Instructions for the task:
Across the entries below, how many lines include the word "input"? Reply with only the number.

Entries provided:
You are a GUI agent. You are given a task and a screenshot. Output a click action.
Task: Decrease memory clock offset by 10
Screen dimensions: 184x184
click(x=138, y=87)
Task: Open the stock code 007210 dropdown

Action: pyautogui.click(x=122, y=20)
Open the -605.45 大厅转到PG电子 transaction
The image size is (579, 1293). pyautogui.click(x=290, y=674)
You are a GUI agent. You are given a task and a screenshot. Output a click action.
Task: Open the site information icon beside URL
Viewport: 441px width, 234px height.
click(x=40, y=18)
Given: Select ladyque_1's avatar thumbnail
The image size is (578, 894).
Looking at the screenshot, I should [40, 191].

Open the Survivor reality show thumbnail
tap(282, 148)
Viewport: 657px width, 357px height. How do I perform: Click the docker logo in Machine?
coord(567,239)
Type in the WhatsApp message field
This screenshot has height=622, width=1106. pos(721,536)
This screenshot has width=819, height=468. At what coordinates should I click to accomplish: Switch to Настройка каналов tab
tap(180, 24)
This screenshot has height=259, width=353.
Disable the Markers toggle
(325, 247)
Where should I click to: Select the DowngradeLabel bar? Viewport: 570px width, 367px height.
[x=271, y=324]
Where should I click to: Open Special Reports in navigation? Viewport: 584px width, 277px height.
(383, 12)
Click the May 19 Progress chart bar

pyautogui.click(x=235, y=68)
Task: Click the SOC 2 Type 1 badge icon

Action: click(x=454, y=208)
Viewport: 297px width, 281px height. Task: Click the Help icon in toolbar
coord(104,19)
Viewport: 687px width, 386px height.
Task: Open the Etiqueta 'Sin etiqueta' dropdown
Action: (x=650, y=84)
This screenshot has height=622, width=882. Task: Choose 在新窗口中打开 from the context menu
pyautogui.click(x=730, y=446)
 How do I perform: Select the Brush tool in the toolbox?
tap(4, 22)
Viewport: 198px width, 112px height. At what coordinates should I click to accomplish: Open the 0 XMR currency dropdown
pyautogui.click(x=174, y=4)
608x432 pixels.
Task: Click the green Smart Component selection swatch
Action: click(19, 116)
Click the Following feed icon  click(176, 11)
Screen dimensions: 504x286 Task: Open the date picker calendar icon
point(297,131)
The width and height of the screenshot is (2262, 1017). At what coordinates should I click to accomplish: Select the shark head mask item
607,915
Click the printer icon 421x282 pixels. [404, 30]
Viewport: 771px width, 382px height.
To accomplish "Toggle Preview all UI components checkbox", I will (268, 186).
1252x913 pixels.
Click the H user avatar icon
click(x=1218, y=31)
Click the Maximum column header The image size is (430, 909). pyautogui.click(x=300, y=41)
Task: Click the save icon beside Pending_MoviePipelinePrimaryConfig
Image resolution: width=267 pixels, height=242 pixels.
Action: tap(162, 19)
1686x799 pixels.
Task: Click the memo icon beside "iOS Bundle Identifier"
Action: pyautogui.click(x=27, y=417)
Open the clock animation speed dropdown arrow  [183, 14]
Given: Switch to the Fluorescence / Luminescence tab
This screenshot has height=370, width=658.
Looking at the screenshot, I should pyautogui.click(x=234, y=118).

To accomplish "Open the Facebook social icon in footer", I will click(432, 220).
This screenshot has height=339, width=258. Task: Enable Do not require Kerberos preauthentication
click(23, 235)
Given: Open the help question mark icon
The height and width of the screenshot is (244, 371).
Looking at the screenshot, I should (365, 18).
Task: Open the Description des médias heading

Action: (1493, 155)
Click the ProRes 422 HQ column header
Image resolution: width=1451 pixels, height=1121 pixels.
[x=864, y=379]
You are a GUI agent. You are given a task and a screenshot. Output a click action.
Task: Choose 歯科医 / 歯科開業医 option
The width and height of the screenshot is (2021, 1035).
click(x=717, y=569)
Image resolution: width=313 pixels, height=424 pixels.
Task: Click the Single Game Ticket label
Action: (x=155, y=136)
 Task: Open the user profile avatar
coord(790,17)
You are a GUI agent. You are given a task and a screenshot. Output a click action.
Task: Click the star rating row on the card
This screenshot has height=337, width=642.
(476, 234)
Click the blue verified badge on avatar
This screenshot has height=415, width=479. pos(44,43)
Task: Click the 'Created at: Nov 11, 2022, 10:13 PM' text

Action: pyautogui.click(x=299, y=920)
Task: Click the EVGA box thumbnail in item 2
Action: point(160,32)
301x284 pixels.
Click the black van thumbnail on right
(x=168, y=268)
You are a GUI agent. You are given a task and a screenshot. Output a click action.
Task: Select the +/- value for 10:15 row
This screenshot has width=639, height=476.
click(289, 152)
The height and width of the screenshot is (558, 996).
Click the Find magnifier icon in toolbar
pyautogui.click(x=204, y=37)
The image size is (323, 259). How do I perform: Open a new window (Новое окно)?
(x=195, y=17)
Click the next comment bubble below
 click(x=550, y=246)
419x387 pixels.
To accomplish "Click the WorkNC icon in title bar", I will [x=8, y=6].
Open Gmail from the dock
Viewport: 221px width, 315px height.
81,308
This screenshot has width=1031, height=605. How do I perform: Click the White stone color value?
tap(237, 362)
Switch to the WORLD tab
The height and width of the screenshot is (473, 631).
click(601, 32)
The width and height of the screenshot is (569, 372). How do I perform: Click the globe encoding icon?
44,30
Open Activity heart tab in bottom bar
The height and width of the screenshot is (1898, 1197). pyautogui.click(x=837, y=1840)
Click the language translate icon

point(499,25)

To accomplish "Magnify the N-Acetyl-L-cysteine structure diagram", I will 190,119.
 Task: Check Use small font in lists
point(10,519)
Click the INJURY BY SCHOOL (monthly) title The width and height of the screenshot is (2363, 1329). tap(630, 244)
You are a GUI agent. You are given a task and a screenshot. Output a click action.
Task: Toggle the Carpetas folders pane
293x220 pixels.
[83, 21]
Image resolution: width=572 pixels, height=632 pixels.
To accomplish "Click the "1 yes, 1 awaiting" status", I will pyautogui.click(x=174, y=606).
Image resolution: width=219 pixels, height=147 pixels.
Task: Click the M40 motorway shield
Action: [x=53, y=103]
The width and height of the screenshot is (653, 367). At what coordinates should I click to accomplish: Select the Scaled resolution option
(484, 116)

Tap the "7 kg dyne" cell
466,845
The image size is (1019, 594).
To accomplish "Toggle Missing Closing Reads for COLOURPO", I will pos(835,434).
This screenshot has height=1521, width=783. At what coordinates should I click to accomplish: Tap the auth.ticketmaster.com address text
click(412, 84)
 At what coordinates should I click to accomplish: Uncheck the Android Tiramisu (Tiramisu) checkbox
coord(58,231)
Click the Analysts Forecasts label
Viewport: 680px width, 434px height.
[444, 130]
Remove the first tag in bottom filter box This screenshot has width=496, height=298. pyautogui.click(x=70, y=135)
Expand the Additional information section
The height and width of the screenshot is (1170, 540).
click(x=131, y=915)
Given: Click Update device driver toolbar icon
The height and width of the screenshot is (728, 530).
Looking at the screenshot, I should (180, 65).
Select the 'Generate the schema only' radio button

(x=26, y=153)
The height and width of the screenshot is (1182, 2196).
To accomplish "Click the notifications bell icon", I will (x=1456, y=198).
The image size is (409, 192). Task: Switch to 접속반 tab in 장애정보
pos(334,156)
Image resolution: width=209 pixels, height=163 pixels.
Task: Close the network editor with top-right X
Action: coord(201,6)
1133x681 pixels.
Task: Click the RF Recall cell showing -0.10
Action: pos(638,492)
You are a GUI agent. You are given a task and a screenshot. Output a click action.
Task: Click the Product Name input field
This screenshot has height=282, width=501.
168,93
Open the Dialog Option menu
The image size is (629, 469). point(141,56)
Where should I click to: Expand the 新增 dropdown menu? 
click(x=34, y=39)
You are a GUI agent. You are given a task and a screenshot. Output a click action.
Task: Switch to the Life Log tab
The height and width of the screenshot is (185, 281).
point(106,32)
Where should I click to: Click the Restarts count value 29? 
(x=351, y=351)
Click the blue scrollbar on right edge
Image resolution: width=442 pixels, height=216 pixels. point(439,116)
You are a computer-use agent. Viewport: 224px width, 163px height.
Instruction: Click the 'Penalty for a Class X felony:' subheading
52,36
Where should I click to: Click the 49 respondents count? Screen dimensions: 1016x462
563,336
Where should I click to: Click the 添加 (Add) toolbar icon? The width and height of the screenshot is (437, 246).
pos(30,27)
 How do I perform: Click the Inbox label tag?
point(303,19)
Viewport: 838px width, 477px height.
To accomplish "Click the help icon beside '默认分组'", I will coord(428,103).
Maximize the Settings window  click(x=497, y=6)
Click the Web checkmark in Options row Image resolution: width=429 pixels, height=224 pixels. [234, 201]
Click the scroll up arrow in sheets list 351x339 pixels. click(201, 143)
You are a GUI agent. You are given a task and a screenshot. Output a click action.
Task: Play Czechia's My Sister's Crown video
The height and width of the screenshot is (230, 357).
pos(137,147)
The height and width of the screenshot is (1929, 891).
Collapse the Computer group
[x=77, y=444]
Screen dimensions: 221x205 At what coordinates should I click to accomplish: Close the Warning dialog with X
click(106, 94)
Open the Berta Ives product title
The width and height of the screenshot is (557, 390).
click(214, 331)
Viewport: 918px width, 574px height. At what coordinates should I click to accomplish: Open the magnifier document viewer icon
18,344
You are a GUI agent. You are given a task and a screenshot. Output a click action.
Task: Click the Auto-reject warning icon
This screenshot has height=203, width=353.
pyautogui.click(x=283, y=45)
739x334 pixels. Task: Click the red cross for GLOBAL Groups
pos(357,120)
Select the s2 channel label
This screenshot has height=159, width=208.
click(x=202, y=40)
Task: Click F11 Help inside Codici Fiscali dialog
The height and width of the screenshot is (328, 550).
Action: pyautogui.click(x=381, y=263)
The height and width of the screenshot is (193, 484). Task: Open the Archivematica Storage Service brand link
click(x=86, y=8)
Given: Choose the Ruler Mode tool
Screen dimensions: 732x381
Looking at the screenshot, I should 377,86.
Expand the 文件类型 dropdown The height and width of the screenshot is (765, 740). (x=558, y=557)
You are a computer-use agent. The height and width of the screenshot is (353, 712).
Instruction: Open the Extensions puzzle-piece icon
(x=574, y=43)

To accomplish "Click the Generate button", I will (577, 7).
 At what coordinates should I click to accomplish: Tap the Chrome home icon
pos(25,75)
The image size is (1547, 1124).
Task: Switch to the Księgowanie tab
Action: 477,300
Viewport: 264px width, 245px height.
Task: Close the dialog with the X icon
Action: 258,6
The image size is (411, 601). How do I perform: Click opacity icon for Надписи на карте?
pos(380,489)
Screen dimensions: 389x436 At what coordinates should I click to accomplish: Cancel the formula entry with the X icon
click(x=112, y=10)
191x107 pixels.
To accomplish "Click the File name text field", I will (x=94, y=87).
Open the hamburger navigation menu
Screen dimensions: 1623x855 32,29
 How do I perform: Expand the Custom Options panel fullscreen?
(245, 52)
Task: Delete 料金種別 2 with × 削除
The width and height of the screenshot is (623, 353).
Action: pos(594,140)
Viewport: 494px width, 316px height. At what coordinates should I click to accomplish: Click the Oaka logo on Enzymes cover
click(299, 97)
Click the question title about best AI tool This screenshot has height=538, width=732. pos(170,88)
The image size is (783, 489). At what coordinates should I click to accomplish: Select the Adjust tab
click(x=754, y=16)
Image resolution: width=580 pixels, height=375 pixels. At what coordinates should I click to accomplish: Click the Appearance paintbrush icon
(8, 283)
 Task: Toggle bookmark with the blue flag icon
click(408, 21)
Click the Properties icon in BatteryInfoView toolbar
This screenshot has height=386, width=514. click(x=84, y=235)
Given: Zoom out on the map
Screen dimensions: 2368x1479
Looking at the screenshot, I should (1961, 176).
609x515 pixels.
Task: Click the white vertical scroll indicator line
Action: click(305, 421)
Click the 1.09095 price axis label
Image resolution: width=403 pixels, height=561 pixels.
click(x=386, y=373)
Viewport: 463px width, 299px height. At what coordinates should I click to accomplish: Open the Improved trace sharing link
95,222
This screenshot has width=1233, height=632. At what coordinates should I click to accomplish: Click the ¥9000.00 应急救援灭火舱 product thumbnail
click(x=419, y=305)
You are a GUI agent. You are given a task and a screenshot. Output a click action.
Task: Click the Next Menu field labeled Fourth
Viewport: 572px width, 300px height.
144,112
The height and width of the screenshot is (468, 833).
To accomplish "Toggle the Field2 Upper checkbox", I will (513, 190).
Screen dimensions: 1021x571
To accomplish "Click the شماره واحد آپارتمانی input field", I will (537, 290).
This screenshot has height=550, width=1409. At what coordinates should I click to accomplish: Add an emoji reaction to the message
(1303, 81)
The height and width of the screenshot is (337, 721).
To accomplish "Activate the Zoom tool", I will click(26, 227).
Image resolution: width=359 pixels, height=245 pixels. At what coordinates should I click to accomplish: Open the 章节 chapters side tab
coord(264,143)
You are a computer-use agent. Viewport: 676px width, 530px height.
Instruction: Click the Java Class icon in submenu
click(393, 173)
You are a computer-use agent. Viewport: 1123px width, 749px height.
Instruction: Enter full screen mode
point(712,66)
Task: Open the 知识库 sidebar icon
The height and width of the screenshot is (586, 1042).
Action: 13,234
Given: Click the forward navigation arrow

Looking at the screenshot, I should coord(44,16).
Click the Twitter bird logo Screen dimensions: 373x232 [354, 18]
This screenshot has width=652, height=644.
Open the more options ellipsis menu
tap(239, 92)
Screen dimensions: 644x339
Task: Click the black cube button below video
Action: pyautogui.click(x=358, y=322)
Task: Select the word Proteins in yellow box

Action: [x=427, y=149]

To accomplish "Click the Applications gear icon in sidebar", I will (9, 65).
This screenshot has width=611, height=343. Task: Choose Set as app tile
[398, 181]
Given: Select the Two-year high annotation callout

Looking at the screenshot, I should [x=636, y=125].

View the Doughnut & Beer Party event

Answer to this task:
2